In thermodynamics, the term saturation defines a condition in which a mixture of vapor and liquid can exist together at a given temperature and pressure. The temperature at which vaporization (boiling) starts to occur for a given pressure is called the saturation temperature or boiling point. The pressure at which vaporization (boiling) starts to occur for a given temperature is called the saturation pressure.

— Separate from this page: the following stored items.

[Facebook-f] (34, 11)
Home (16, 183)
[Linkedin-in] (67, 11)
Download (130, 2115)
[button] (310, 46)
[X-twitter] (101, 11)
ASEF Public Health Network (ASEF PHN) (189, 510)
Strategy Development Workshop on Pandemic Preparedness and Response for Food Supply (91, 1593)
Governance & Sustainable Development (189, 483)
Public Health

When the vapor quality is equal to 0, it is referred to as the saturated liquid state (single-phase). On the other hand, when the vapor quality is equal to 1, it is referred to as the saturated vapor state or dry steam (single-phase). Between these two states, we talk about vapor-liquid mixture or wet steam (two-phase mixture). At constant pressure, an addition of energy does not changes the temperature of the mixture, but the vapor quality and specific volume changes.
See also: Steam Tables
For example: In pressurizer of pressurized water reactors the saturation temperature is about 350°C, but this corresponds to the pressure of 16,4 MPa, which have to be maintained in the primary circuit. For a pure substance there is a definite relationship between saturation pressure and saturation temperature. The higher the pressure, the higher the saturation temperature. The graphical representation of this relationship between temperature and pressure at saturated conditions is called the vapor pressure curve and it can be seen at the phase diagram of water. This diagram is shown in the figure.
As can be seen from the phase diagram of water, in the two-phase regions (e.g. on the border of vapor/liquid phases), specifying temperature alone will set the pressure and specifying pressure will set the temperature.
- The saturation vapor curve is the curve separating the two-phase state and the superheated vapor state in the T-s diagram.
- The saturated liquid curve is the curve separating the subcooled liquid state and the two-phase state in the T-s diagram.
Specific Enthalpy of Wet Steam
The specific enthalpy of saturated liquid water (x=0) and dry steam (x=1) can be picked from steam tables. In case of wet steam, the actual enthalpy can be calculated with the vapor quality, x, and the specific enthalpies of saturated liquid water and dry steam:
hwet = hs x + (1 – x ) hl
hwet = enthalpy of wet steam (J/kg)
hs = enthalpy of “dry” steam (J/kg)
hl = enthalpy of saturated liquid water (J/kg)
As can be seen, wet steam will always have lower enthalpy than dry steam.